** BEGIN DATA RECORDS **
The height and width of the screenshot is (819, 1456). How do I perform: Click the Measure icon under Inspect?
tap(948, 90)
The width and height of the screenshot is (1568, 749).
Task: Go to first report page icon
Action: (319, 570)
** END DATA RECORDS **
THE EXERCISE
Rewrite all the rows above with "Measure" replaced by "Ruler" and everything else unchanged.

RESPONSE TO THE EXERCISE
The height and width of the screenshot is (819, 1456). How do I perform: Click the Ruler icon under Inspect?
tap(948, 90)
The width and height of the screenshot is (1568, 749).
Task: Go to first report page icon
Action: (319, 570)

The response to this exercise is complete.